◆ SUPPLIED RECORDS:
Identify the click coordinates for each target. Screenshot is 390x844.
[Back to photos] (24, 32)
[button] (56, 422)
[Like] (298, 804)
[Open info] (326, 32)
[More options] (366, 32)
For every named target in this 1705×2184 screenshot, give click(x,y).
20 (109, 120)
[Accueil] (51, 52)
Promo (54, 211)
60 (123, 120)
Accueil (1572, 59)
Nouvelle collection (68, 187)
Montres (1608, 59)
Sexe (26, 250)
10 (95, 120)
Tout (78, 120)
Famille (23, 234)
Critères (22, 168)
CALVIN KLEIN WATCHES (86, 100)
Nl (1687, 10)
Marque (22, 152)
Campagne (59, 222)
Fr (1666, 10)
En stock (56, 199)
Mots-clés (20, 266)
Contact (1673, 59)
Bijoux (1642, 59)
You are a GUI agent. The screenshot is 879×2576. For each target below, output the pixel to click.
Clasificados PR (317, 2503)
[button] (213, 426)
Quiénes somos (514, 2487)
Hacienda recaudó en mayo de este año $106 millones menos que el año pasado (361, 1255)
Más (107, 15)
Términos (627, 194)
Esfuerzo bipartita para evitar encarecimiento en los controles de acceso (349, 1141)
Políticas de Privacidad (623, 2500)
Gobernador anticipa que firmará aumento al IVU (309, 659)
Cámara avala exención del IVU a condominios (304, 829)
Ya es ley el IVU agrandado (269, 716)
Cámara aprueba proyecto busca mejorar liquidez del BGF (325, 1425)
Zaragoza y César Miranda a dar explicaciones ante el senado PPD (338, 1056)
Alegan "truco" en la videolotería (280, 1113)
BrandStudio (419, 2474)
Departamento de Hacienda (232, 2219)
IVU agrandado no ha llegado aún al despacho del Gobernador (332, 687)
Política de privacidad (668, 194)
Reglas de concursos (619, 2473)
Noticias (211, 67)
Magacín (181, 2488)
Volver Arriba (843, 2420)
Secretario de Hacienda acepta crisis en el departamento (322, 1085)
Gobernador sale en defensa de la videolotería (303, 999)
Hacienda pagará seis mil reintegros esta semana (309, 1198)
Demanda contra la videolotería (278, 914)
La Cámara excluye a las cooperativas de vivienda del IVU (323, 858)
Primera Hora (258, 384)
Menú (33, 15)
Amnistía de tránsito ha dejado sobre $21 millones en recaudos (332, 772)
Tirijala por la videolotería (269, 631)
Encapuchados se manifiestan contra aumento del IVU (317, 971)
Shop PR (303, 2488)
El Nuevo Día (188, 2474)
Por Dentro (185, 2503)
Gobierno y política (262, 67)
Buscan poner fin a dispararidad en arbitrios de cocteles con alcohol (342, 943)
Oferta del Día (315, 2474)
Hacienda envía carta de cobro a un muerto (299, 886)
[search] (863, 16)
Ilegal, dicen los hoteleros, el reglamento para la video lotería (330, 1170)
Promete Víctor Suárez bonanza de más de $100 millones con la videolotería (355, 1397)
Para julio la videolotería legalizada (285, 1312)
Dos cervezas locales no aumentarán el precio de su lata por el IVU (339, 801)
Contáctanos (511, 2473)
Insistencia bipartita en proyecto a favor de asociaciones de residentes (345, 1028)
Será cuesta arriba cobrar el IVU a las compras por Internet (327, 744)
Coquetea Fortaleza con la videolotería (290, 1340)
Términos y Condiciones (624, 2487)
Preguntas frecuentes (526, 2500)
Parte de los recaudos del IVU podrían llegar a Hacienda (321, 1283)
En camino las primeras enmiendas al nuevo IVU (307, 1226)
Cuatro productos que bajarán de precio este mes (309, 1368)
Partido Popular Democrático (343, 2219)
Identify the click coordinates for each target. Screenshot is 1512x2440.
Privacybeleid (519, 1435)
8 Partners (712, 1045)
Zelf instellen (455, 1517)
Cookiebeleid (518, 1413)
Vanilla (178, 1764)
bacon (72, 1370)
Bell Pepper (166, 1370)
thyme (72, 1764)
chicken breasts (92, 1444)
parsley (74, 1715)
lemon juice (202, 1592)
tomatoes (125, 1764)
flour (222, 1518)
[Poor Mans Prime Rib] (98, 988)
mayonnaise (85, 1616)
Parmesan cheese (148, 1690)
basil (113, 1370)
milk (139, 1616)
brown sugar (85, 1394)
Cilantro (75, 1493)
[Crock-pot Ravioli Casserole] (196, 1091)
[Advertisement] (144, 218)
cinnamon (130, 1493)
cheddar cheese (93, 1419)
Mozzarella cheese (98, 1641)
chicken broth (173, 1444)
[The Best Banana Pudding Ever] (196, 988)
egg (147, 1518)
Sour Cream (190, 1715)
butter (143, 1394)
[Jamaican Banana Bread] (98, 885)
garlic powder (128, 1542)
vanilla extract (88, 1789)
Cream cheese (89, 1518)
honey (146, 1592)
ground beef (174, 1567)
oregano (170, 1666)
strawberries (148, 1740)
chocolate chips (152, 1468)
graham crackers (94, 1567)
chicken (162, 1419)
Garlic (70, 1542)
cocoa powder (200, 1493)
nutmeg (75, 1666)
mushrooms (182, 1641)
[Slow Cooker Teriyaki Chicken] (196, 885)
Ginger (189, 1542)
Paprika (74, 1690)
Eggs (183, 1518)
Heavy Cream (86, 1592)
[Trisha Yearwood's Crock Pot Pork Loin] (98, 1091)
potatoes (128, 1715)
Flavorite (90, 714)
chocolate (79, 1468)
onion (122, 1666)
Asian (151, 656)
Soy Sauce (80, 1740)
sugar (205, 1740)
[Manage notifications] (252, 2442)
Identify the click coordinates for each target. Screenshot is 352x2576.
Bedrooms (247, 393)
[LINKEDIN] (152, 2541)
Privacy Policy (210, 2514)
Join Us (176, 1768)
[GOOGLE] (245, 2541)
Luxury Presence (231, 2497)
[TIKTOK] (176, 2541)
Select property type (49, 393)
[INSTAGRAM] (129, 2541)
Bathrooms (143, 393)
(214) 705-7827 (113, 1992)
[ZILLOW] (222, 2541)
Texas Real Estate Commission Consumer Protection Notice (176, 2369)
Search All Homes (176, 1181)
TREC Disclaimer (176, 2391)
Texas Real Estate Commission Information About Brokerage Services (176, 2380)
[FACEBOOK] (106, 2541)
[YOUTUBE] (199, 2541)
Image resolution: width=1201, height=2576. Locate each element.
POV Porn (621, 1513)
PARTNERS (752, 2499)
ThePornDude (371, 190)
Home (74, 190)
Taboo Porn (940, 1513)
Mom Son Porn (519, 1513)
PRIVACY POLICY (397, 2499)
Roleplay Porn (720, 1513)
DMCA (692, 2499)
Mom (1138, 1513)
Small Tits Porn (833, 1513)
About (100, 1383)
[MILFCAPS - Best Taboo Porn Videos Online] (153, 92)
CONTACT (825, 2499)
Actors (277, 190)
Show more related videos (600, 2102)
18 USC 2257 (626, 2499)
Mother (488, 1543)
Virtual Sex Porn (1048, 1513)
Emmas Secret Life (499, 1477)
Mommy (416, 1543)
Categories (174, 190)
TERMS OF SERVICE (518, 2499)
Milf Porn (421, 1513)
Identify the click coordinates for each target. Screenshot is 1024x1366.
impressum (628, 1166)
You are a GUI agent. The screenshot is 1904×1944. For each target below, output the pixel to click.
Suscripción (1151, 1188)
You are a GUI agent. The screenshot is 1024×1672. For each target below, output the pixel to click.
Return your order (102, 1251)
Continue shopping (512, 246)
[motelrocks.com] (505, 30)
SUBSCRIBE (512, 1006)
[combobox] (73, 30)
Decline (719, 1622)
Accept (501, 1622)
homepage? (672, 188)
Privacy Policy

◆ GOAL OF THE EXERCISE:
The data above must be restated word for word.

◆ SOLUTION TO THE EXERCISE:
Identify the click coordinates for each target. Screenshot is 390x844.
[Back to photos] (24, 32)
[button] (56, 422)
[Like] (298, 804)
[Open info] (326, 32)
[More options] (366, 32)
For every named target in this 1705×2184 screenshot, give click(x,y).
20 (109, 120)
[Accueil] (51, 52)
Promo (54, 211)
60 (123, 120)
Accueil (1572, 59)
Nouvelle collection (68, 187)
Montres (1608, 59)
Sexe (26, 250)
10 (95, 120)
Tout (78, 120)
Famille (23, 234)
Critères (22, 168)
CALVIN KLEIN WATCHES (86, 100)
Nl (1687, 10)
Marque (22, 152)
Campagne (59, 222)
Fr (1666, 10)
En stock (56, 199)
Mots-clés (20, 266)
Contact (1673, 59)
Bijoux (1642, 59)
You are a GUI agent. The screenshot is 879×2576. For each target below, output the pixel to click.
Clasificados PR (317, 2503)
[button] (213, 426)
Quiénes somos (514, 2487)
Hacienda recaudó en mayo de este año $106 millones menos que el año pasado (361, 1255)
Más (107, 15)
Términos (627, 194)
Esfuerzo bipartita para evitar encarecimiento en los controles de acceso (349, 1141)
Políticas de Privacidad (623, 2500)
Gobernador anticipa que firmará aumento al IVU (309, 659)
Cámara avala exención del IVU a condominios (304, 829)
Ya es ley el IVU agrandado (269, 716)
Cámara aprueba proyecto busca mejorar liquidez del BGF (325, 1425)
Zaragoza y César Miranda a dar explicaciones ante el senado PPD (338, 1056)
Alegan "truco" en la videolotería (280, 1113)
BrandStudio (419, 2474)
Departamento de Hacienda (232, 2219)
IVU agrandado no ha llegado aún al despacho del Gobernador (332, 687)
Política de privacidad (668, 194)
Reglas de concursos (619, 2473)
Noticias (211, 67)
Magacín (181, 2488)
Volver Arriba (843, 2420)
Secretario de Hacienda acepta crisis en el departamento (322, 1085)
Gobernador sale en defensa de la videolotería (303, 999)
Hacienda pagará seis mil reintegros esta semana (309, 1198)
Demanda contra la videolotería (278, 914)
La Cámara excluye a las cooperativas de vivienda del IVU (323, 858)
Primera Hora (258, 384)
Menú (33, 15)
Amnistía de tránsito ha dejado sobre $21 millones en recaudos (332, 772)
Tirijala por la videolotería (269, 631)
Encapuchados se manifiestan contra aumento del IVU (317, 971)
Shop PR (303, 2488)
El Nuevo Día (188, 2474)
Por Dentro (185, 2503)
Gobierno y política (262, 67)
Buscan poner fin a dispararidad en arbitrios de cocteles con alcohol (342, 943)
Oferta del Día (315, 2474)
Hacienda envía carta de cobro a un muerto (299, 886)
[search] (863, 16)
Ilegal, dicen los hoteleros, el reglamento para la video lotería (330, 1170)
Promete Víctor Suárez bonanza de más de $100 millones con la videolotería (355, 1397)
Para julio la videolotería legalizada (285, 1312)
Dos cervezas locales no aumentarán el precio de su lata por el IVU (339, 801)
Contáctanos (511, 2473)
Insistencia bipartita en proyecto a favor de asociaciones de residentes (345, 1028)
Será cuesta arriba cobrar el IVU a las compras por Internet (327, 744)
Coquetea Fortaleza con la videolotería (290, 1340)
Términos y Condiciones (624, 2487)
Preguntas frecuentes (526, 2500)
Parte de los recaudos del IVU podrían llegar a Hacienda (321, 1283)
En camino las primeras enmiendas al nuevo IVU (307, 1226)
Cuatro productos que bajarán de precio este mes (309, 1368)
Partido Popular Democrático (343, 2219)
Identify the click coordinates for each target. Screenshot is 1512x2440.
Privacybeleid (519, 1435)
8 Partners (712, 1045)
Zelf instellen (455, 1517)
Cookiebeleid (518, 1413)
Vanilla (178, 1764)
bacon (72, 1370)
Bell Pepper (166, 1370)
thyme (72, 1764)
chicken breasts (92, 1444)
parsley (74, 1715)
lemon juice (202, 1592)
tomatoes (125, 1764)
flour (222, 1518)
[Poor Mans Prime Rib] (98, 988)
mayonnaise (85, 1616)
Parmesan cheese (148, 1690)
basil (113, 1370)
milk (139, 1616)
brown sugar (85, 1394)
Cilantro (75, 1493)
[Crock-pot Ravioli Casserole] (196, 1091)
[Advertisement] (144, 218)
cinnamon (130, 1493)
cheddar cheese (93, 1419)
Mozzarella cheese (98, 1641)
chicken broth (173, 1444)
[The Best Banana Pudding Ever] (196, 988)
egg (147, 1518)
Sour Cream (190, 1715)
butter (143, 1394)
[Jamaican Banana Bread] (98, 885)
garlic powder (128, 1542)
vanilla extract (88, 1789)
Cream cheese (89, 1518)
honey (146, 1592)
ground beef (174, 1567)
oregano (170, 1666)
strawberries (148, 1740)
chocolate chips (152, 1468)
graham crackers (94, 1567)
chicken (162, 1419)
Garlic (70, 1542)
cocoa powder (200, 1493)
nutmeg (75, 1666)
mushrooms (182, 1641)
[Slow Cooker Teriyaki Chicken] (196, 885)
Ginger (189, 1542)
Paprika (74, 1690)
Eggs (183, 1518)
Heavy Cream (86, 1592)
[Trisha Yearwood's Crock Pot Pork Loin] (98, 1091)
potatoes (128, 1715)
Flavorite (90, 714)
chocolate (79, 1468)
onion (122, 1666)
Asian (151, 656)
Soy Sauce (80, 1740)
sugar (205, 1740)
[Manage notifications] (252, 2442)
Identify the click coordinates for each target. Screenshot is 352x2576.
Bedrooms (247, 393)
[LINKEDIN] (152, 2541)
Privacy Policy (210, 2514)
Join Us (176, 1768)
[GOOGLE] (245, 2541)
Luxury Presence (231, 2497)
[TIKTOK] (176, 2541)
Select property type (49, 393)
[INSTAGRAM] (129, 2541)
Bathrooms (143, 393)
(214) 705-7827 (113, 1992)
[ZILLOW] (222, 2541)
Texas Real Estate Commission Consumer Protection Notice (176, 2369)
Search All Homes (176, 1181)
TREC Disclaimer (176, 2391)
Texas Real Estate Commission Information About Brokerage Services (176, 2380)
[FACEBOOK] (106, 2541)
[YOUTUBE] (199, 2541)
Image resolution: width=1201, height=2576. Locate each element.
POV Porn (621, 1513)
PARTNERS (752, 2499)
ThePornDude (371, 190)
Home (74, 190)
Taboo Porn (940, 1513)
Mom Son Porn (519, 1513)
PRIVACY POLICY (397, 2499)
Roleplay Porn (720, 1513)
DMCA (692, 2499)
Mom (1138, 1513)
Small Tits Porn (833, 1513)
About (100, 1383)
[MILFCAPS - Best Taboo Porn Videos Online] (153, 92)
CONTACT (825, 2499)
Actors (277, 190)
Show more related videos (600, 2102)
18 USC 2257 (626, 2499)
Mother (488, 1543)
Virtual Sex Porn (1048, 1513)
Emmas Secret Life (499, 1477)
Mommy (416, 1543)
Categories (174, 190)
TERMS OF SERVICE (518, 2499)
Milf Porn (421, 1513)
Identify the click coordinates for each target. Screenshot is 1024x1366.
impressum (628, 1166)
You are a GUI agent. The screenshot is 1904×1944. For each target below, output the pixel to click.
Suscripción (1151, 1188)
You are a GUI agent. The screenshot is 1024×1672. For each target below, output the pixel to click.
Return your order (102, 1251)
Continue shopping (512, 246)
[motelrocks.com] (505, 30)
SUBSCRIBE (512, 1006)
[combobox] (73, 30)
Decline (719, 1622)
Accept (501, 1622)
homepage? (672, 188)
Privacy Policy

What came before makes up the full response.